Rep. Priscilla Giddings, R-White Bird, walked away the winner on Tuesday in her brush with the House Ethics Committee — in spite of her own laziness, incompetence, surliness and just plain bad faith.

Giddings doxed former Rep. Aaron von Ehlinger’s accuser in the sexual abuse case that led to his recommended censure and ultimate resignation last spring. Tuesday, the committee deemed her to be guilty of “conduct unbecoming a representative which is detrimental to the integrity of the House as a legislative body.” But she’s not going to lose much sleep over the recommended sanction — censure and losing her seat on the House Commerce and Human Resources Committee.

Giddings won’t be suspended — even for one day. She won’t be stripped of her major committee assignments, notably the Joint Finance-Appropriations Committee, where she remains free to sabotage education budgets on behalf of the Idaho Freedom Foundation. Getting booted off a minor afternoon committee assignment will give Giddings more free time to campaign for lieutenant governor.

None of the facts were in dispute here. Two dozen House members — Republicans and Democrats — issued a formal complaint about Giddings recklessly republishing a Redoubt News article with the name and face of von Ehlinger’s accuser on social media and then lying about it while testifying at the Lewiston Republican’s ethics hearing.

But at every turn, she compounded her errors.

Committee members repeatedly urged her to meet with them privately. She stonewalled.

Time and again, she rebuffed any suggestion that she apologize.

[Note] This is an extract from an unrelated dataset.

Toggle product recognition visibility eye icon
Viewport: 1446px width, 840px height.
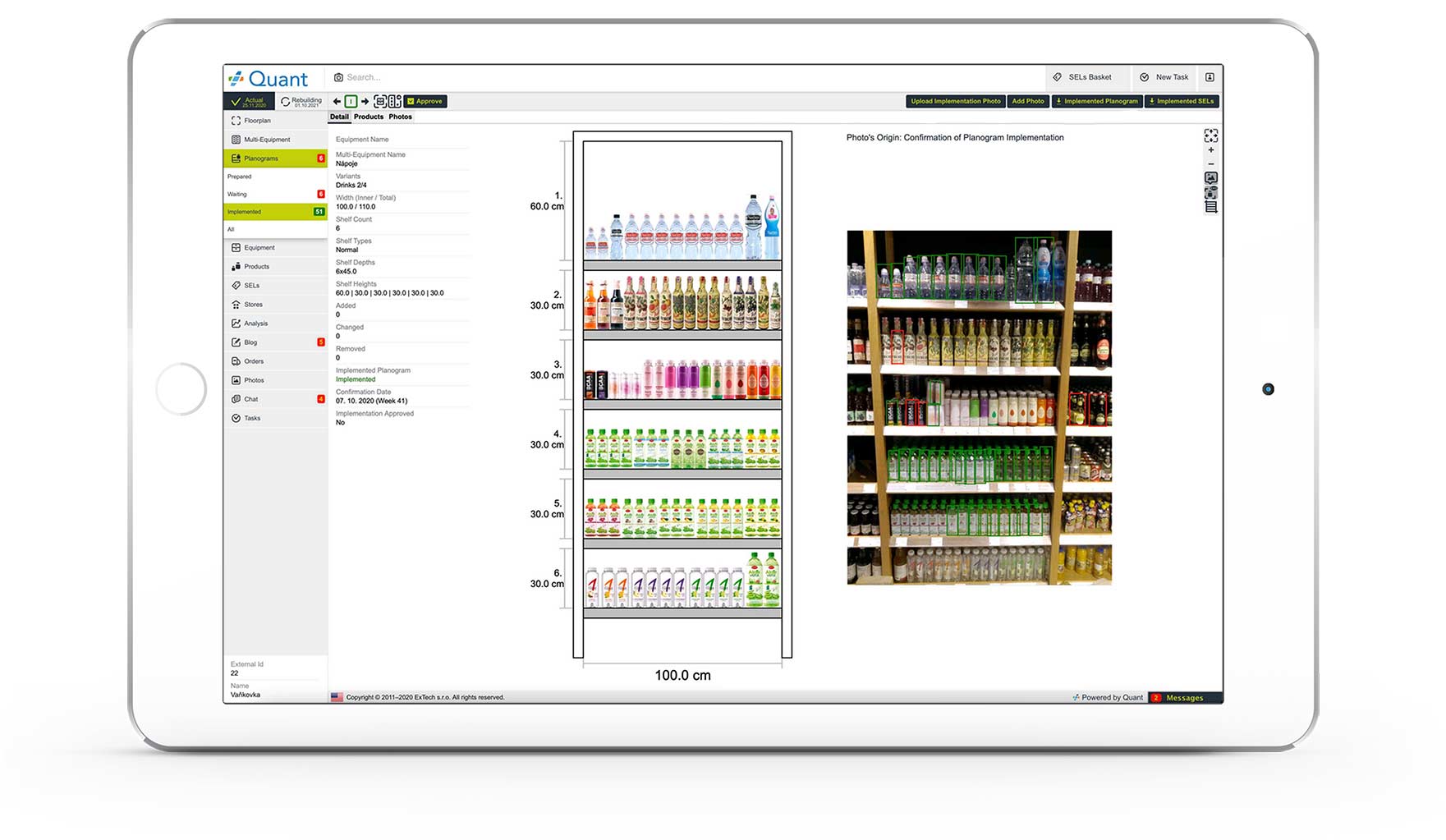1210,193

Into the hearing, she brought no lawyer — although she raised funds to hire one.

On Monday, she stormed out of the committee’s meeting room after issuing a bombastic 1,800-word opening statement.

She refused to engage with House members who signed the complaint against her and then testified on Monday.

She promised two lines of defense: Von Ehlinger’s attorneys released the victim’s name. Had that not happened, there would have been no way for Redoubt News or anyone else to reprint the expose. And because Idaho politicians police themselves — only a fellow legislator can bring an ethics complaint against another — the system is far too subjective.

But Giddings called not one witness on her behalf — even though she went through the motions of naming them and asking that the committee go to the trouble of preparing last-minute subpoenas.

All she brought was snarkiness, arrogance, a bad temper, evasiveness and the flimsiest of arguments. How could she be guilty, Giddings suggested, when von Ehlinger has yet to be formally charged with a crime? No crime means no criminal victim. And besides, the U.S. Air Force Academy graduate maintained, the young woman was no legislative intern or employee, merely a volunteer.

Consternation among the Ethics Committee members was palatable:

l Rep. John Gannon, D-Boise — “You know, I don’t see where I really have a choice but to find that what was done was wrong because I don’t have any evidence to the contrary.”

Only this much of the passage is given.